* Aim *
Put the lines of the listing below into a numbered list, skipping any blank lines.

(Extracted data entries)
....

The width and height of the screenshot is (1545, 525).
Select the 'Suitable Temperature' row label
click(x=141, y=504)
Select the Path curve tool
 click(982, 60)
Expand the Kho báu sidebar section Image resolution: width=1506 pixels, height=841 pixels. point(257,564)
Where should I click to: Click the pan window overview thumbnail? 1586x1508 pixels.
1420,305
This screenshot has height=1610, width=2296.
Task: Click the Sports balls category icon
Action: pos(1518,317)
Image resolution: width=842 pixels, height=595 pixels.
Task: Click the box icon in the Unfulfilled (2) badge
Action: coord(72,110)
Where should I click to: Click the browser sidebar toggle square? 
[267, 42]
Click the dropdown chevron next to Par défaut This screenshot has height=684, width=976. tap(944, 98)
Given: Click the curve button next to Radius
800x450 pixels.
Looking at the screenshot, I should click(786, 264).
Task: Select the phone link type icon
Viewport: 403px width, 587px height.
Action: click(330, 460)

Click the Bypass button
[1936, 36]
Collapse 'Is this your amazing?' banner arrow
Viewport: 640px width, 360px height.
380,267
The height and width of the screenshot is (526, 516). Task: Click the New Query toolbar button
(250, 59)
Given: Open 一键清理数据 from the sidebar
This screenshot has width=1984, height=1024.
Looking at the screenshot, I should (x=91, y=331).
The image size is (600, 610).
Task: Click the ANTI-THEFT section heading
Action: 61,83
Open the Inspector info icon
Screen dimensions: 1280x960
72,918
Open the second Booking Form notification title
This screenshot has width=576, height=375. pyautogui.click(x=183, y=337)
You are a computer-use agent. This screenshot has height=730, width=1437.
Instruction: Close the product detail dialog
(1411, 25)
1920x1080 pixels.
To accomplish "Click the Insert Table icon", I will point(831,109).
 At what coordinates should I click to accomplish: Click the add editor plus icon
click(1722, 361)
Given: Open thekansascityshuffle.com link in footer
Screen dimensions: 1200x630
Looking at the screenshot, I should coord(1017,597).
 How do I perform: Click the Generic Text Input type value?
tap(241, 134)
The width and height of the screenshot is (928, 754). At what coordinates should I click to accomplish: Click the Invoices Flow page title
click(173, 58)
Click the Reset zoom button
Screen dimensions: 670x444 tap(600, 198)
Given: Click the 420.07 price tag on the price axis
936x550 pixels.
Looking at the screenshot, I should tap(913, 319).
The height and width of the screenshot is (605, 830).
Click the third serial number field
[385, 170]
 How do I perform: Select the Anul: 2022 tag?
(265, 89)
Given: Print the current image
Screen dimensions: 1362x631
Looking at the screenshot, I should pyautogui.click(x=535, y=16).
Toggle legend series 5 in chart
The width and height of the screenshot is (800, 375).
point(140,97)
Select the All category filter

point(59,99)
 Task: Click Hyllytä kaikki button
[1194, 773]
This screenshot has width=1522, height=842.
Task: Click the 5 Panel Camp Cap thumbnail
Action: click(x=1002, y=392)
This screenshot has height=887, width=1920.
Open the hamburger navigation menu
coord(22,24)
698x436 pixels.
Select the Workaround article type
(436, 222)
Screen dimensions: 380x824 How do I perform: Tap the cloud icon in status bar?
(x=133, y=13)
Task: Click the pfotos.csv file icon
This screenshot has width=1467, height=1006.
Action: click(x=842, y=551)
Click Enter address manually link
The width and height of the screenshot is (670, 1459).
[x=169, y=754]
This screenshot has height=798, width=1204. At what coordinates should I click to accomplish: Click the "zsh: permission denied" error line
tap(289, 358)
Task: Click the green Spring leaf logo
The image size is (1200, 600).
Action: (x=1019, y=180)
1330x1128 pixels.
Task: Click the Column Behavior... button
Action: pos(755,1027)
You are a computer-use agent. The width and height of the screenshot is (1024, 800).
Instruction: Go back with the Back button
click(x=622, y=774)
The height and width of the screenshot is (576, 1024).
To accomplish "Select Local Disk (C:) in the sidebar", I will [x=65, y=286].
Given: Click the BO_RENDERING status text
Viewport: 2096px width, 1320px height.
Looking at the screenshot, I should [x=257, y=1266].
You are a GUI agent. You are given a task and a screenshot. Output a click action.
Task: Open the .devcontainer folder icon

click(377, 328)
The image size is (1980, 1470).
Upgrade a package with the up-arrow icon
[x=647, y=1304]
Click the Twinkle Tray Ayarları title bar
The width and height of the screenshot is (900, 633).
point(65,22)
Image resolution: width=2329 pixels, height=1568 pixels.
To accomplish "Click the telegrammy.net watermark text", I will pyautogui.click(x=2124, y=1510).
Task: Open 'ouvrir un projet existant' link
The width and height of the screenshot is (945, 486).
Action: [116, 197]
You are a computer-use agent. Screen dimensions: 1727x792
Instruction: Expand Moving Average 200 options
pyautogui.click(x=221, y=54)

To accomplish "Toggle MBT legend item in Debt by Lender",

....

* Task result *
1. The width and height of the screenshot is (1545, 525).
2. Select the 'Suitable Temperature' row label
3. click(x=141, y=504)
4. Select the Path curve tool
5.  click(982, 60)
6. Expand the Kho báu sidebar section Image resolution: width=1506 pixels, height=841 pixels. point(257,564)
7. Where should I click to: Click the pan window overview thumbnail? 1586x1508 pixels.
8. 1420,305
9. This screenshot has height=1610, width=2296.
10. Task: Click the Sports balls category icon
11. Action: pos(1518,317)
12. Image resolution: width=842 pixels, height=595 pixels.
13. Task: Click the box icon in the Unfulfilled (2) badge
14. Action: coord(72,110)
15. Where should I click to: Click the browser sidebar toggle square? 
16. [267, 42]
17. Click the dropdown chevron next to Par défaut This screenshot has height=684, width=976. tap(944, 98)
18. Given: Click the curve button next to Radius
19. 800x450 pixels.
20. Looking at the screenshot, I should click(786, 264).
21. Task: Select the phone link type icon
22. Viewport: 403px width, 587px height.
23. Action: click(330, 460)
24. Click the Bypass button
25. [1936, 36]
26. Collapse 'Is this your amazing?' banner arrow
27. Viewport: 640px width, 360px height.
28. 380,267
29. The height and width of the screenshot is (526, 516). Task: Click the New Query toolbar button
30. (250, 59)
31. Given: Open 一键清理数据 from the sidebar
32. This screenshot has width=1984, height=1024.
33. Looking at the screenshot, I should (x=91, y=331).
34. The image size is (600, 610).
35. Task: Click the ANTI-THEFT section heading
36. Action: 61,83
37. Open the Inspector info icon
38. Screen dimensions: 1280x960
39. 72,918
40. Open the second Booking Form notification title
41. This screenshot has width=576, height=375. pyautogui.click(x=183, y=337)
42. You are a computer-use agent. This screenshot has height=730, width=1437.
43. Instruction: Close the product detail dialog
44. (1411, 25)
45. 1920x1080 pixels.
46. To accomplish "Click the Insert Table icon", I will point(831,109).
47.  At what coordinates should I click to accomplish: Click the add editor plus icon
48. click(1722, 361)
49. Given: Open thekansascityshuffle.com link in footer
50. Screen dimensions: 1200x630
51. Looking at the screenshot, I should coord(1017,597).
52.  How do I perform: Click the Generic Text Input type value?
53. tap(241, 134)
54. The width and height of the screenshot is (928, 754). At what coordinates should I click to accomplish: Click the Invoices Flow page title
55. click(173, 58)
56. Click the Reset zoom button
57. Screen dimensions: 670x444 tap(600, 198)
58. Given: Click the 420.07 price tag on the price axis
59. 936x550 pixels.
60. Looking at the screenshot, I should tap(913, 319).
61. The height and width of the screenshot is (605, 830).
62. Click the third serial number field
63. [385, 170]
64.  How do I perform: Select the Anul: 2022 tag?
65. (265, 89)
66. Given: Print the current image
67. Screen dimensions: 1362x631
68. Looking at the screenshot, I should pyautogui.click(x=535, y=16).
69. Toggle legend series 5 in chart
70. The width and height of the screenshot is (800, 375).
71. point(140,97)
72. Select the All category filter
73. point(59,99)
74.  Task: Click Hyllytä kaikki button
75. [1194, 773]
76. This screenshot has width=1522, height=842.
77. Task: Click the 5 Panel Camp Cap thumbnail
78. Action: click(x=1002, y=392)
79. This screenshot has height=887, width=1920.
80. Open the hamburger navigation menu
81. coord(22,24)
82. 698x436 pixels.
83. Select the Workaround article type
84. (436, 222)
85. Screen dimensions: 380x824 How do I perform: Tap the cloud icon in status bar?
86. (x=133, y=13)
87. Task: Click the pfotos.csv file icon
88. This screenshot has width=1467, height=1006.
89. Action: click(x=842, y=551)
90. Click Enter address manually link
91. The width and height of the screenshot is (670, 1459).
92. [x=169, y=754]
93. This screenshot has height=798, width=1204. At what coordinates should I click to accomplish: Click the "zsh: permission denied" error line
94. tap(289, 358)
95. Task: Click the green Spring leaf logo
96. The image size is (1200, 600).
97. Action: (x=1019, y=180)
98. 1330x1128 pixels.
99. Task: Click the Column Behavior... button
100. Action: pos(755,1027)
101. You are a computer-use agent. The width and height of the screenshot is (1024, 800).
102. Instruction: Go back with the Back button
103. click(x=622, y=774)
104. The height and width of the screenshot is (576, 1024).
105. To accomplish "Select Local Disk (C:) in the sidebar", I will [x=65, y=286].
106. Given: Click the BO_RENDERING status text
107. Viewport: 2096px width, 1320px height.
108. Looking at the screenshot, I should [x=257, y=1266].
109. You are a GUI agent. You are given a task and a screenshot. Output a click action.
110. Task: Open the .devcontainer folder icon
111. click(377, 328)
112. The image size is (1980, 1470).
113. Upgrade a package with the up-arrow icon
114. [x=647, y=1304]
115. Click the Twinkle Tray Ayarları title bar
116. The width and height of the screenshot is (900, 633).
117. point(65,22)
118. Image resolution: width=2329 pixels, height=1568 pixels.
119. To accomplish "Click the telegrammy.net watermark text", I will pyautogui.click(x=2124, y=1510).
120. Task: Open 'ouvrir un projet existant' link
121. The width and height of the screenshot is (945, 486).
122. Action: [116, 197]
123. You are a computer-use agent. Screen dimensions: 1727x792
124. Instruction: Expand Moving Average 200 options
125. pyautogui.click(x=221, y=54)
126. To accomplish "Toggle MBT legend item in Debt by Lender",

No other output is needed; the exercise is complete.